BenedettaNovo filme de Paul Verhoeven (Instinto Selvagem, Showgirls, Elle) apresenta uma narrativa com fortes ingredientes eróticos. Benedetta é, certamente, polêmica à vista!

Benedetta Carlini é uma freira italiana que faz parte de um convento na Toscana desde sua infância no Século XVII, quando o poder da Igreja era inquisitorial e a moral de rigor inimaginável.

Baseado em uma história real e adaptado do livro “Atos Impuros: A Vida de uma Freira Lésbica na Itália da Renascença”, da historiadora Judith C. Brown, o  drama se constrói pelas visões religiosas e eróticas de Benedetta, que é assistida por uma companheira de quarto. Porém a relação entre as duas se transforma em um romance conturbado, ameaçando a permanência das irmãs no convento.

 Virginie Efira dá vida aos instintos de Benedetta Carlini, destemidamente, com total visceralidade. Intensa e profunda, a atriz incorpora as visões religiosas e eróticas, o que, aliás, colocaria seu convento no mapa e a beneficiaria politicamente. Entranhada cada vez mais, além de proferir e incorporar as suas visões, a noviça, enfim, se entrega ao amor com Bartalomea (Daphne Patakia).

Além disso, logo no inicio o longa pontua a relação da igreja com o corpo feminino, ” Seu pior inimigo é o seu corpo”, diz uma freira a Benedetta, parte significativa do filme, em uma exposição sacrílega e prolixa.

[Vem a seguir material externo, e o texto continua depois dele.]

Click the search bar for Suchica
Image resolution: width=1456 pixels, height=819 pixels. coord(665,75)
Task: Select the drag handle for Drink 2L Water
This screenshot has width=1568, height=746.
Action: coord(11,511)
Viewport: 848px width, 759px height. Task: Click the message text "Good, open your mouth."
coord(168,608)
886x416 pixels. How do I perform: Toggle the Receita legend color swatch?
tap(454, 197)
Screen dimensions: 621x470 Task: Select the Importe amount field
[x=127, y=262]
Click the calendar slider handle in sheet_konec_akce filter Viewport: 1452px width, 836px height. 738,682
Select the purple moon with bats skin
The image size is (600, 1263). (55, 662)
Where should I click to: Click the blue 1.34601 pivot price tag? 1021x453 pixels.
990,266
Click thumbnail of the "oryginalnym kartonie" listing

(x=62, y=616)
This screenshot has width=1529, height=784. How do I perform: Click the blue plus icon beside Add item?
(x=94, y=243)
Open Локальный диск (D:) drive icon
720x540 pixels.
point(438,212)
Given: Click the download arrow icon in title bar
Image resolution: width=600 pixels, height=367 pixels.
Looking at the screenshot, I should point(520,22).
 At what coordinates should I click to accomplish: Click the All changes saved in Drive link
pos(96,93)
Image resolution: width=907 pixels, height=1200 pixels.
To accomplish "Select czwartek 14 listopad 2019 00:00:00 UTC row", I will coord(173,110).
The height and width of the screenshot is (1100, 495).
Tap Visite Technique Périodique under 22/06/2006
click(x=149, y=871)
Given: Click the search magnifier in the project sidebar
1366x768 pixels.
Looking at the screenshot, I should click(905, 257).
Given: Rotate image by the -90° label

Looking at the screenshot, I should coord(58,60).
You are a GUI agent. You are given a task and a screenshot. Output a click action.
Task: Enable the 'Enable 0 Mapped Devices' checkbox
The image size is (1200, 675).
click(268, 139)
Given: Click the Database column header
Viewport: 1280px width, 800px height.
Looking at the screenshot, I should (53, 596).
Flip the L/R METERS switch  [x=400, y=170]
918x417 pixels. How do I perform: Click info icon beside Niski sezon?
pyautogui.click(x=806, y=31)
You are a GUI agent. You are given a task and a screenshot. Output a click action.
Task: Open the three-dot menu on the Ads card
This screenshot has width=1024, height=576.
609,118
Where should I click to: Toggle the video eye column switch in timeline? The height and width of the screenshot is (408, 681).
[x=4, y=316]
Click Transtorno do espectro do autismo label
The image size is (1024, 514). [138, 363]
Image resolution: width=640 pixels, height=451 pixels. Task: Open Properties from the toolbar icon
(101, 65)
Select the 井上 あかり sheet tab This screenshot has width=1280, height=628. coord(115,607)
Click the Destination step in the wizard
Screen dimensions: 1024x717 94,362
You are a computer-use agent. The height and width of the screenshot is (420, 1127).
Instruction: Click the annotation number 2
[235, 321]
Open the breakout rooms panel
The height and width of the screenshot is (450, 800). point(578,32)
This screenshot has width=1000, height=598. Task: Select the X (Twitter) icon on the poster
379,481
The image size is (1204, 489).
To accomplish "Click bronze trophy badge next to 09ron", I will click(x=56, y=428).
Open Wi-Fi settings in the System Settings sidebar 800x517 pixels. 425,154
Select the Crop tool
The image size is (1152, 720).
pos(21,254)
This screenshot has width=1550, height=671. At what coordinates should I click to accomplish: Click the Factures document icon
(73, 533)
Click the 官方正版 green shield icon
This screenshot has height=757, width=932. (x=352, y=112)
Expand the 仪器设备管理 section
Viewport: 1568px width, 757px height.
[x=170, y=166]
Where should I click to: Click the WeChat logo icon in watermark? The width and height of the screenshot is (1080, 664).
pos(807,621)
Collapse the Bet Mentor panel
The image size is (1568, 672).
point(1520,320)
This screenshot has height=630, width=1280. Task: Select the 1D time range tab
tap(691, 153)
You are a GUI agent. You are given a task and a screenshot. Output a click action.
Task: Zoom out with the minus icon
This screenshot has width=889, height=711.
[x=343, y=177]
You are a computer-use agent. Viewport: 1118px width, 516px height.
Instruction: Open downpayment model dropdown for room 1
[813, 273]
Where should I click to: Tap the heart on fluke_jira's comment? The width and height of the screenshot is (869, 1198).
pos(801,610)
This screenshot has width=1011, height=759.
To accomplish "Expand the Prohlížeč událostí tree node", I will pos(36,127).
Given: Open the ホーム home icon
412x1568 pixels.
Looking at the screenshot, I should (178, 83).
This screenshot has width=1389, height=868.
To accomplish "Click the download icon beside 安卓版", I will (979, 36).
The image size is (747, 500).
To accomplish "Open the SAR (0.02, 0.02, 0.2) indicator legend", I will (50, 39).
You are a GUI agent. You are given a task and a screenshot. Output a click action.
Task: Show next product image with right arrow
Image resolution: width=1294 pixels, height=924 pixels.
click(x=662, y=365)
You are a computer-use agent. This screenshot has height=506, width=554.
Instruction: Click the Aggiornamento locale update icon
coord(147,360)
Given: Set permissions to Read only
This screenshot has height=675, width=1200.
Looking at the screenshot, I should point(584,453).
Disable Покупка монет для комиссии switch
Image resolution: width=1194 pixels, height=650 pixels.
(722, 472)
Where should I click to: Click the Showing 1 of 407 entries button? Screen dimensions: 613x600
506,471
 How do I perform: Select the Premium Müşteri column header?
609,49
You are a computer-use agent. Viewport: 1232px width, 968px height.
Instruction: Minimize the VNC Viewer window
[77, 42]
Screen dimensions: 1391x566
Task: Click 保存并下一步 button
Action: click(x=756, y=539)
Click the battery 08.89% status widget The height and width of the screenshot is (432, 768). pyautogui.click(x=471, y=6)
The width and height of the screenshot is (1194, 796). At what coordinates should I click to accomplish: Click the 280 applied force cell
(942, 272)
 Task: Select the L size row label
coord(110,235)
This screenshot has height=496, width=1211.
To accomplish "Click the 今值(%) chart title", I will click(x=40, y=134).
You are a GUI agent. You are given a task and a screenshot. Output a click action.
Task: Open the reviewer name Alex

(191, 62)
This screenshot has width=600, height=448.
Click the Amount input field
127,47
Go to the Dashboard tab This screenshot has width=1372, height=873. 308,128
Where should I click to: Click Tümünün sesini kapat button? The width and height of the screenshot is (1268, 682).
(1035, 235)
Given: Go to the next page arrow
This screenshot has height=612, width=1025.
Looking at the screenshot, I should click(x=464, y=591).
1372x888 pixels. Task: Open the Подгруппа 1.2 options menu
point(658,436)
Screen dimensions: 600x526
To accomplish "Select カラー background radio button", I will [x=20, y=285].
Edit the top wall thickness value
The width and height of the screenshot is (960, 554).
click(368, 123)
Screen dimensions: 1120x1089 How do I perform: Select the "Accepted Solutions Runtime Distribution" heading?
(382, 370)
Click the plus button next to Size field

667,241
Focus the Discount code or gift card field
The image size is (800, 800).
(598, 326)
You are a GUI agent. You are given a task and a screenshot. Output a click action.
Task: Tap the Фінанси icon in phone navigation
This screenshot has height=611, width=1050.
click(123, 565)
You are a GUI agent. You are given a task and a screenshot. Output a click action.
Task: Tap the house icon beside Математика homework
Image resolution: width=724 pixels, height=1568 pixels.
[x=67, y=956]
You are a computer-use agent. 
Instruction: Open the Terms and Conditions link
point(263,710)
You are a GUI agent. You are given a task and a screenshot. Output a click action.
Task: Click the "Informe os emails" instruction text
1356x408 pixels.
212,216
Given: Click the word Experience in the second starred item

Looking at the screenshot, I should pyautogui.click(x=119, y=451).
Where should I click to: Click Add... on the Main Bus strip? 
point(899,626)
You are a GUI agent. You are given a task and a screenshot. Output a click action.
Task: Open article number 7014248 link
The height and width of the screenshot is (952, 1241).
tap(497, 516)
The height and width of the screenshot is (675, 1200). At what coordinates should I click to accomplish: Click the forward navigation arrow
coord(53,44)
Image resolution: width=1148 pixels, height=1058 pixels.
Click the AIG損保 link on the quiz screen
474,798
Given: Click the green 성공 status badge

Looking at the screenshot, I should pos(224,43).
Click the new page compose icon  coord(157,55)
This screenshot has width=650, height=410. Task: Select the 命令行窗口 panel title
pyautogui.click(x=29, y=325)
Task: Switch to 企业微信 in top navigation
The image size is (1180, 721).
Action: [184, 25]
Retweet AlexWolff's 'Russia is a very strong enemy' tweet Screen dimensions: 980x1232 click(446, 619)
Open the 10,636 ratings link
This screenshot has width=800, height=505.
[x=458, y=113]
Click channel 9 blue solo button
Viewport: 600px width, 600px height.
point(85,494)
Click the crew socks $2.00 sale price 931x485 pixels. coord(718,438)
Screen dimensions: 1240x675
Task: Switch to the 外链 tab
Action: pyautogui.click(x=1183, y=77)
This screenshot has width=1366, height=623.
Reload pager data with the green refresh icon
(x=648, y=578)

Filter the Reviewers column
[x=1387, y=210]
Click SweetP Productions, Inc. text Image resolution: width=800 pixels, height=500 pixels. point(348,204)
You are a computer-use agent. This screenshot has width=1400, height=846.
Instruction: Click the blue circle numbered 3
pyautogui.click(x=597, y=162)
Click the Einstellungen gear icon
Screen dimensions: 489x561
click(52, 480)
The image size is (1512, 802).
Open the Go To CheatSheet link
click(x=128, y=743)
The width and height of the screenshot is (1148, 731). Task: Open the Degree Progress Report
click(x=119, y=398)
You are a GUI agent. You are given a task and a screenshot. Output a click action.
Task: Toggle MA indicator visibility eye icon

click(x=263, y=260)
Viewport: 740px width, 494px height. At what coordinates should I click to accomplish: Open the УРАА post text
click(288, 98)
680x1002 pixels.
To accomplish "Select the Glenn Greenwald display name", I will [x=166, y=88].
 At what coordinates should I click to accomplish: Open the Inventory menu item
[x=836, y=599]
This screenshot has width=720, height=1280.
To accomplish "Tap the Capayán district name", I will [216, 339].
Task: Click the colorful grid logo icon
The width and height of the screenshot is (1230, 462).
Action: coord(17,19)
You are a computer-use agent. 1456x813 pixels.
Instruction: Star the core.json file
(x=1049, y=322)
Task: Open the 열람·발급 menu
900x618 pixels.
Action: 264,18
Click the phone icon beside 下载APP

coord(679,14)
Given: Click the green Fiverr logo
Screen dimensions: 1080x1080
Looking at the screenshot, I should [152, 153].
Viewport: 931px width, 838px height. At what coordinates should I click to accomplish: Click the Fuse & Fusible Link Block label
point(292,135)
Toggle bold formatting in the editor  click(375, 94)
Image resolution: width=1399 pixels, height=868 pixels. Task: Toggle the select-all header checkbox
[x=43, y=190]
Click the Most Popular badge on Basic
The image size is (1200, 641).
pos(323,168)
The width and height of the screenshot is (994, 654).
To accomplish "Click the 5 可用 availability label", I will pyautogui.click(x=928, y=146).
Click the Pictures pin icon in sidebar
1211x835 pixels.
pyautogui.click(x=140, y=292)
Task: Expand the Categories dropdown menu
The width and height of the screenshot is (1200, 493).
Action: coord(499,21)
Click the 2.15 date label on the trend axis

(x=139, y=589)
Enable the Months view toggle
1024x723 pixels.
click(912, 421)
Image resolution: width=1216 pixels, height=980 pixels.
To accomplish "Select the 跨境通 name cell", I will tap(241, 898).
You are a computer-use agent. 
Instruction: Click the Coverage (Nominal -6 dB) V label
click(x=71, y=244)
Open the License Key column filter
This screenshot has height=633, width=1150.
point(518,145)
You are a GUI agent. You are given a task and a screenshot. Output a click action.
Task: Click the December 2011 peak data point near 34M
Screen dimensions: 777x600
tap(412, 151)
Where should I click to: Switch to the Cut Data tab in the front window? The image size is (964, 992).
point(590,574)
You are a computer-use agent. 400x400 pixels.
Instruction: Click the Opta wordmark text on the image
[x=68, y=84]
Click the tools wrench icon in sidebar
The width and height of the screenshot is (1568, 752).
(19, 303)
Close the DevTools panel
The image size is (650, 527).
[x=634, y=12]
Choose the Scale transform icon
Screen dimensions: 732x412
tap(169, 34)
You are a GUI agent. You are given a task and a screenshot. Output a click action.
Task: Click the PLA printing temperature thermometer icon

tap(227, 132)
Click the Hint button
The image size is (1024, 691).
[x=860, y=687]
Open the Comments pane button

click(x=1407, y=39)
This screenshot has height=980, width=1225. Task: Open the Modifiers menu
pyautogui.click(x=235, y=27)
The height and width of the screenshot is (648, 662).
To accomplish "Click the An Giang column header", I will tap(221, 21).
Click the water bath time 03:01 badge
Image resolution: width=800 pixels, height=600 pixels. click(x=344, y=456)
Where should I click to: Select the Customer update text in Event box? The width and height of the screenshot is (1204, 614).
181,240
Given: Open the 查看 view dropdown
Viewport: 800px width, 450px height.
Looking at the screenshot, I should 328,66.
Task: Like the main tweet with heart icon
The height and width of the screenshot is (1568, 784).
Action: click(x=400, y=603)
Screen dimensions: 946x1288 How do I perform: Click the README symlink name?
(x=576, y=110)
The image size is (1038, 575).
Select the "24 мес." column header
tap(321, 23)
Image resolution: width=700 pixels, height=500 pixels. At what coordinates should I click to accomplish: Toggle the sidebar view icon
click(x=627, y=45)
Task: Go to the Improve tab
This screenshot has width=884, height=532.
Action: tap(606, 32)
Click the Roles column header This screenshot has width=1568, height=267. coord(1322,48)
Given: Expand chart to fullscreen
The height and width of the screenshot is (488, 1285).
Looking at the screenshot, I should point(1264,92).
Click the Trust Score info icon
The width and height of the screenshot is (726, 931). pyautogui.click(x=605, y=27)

O filme de Paul Verhoeven nos apresenta o atrevimento, usando a religiosidade como encenação. O diretor, certamente, terá que fazer alguns murmúrios no confessionário, por seu olhar tão sexual e provocativo num ambiente (ainda) considerado por muitos como assexuado. Para alguns, o longa pode, inclusive, ser considerado como blasfêmia e misógino.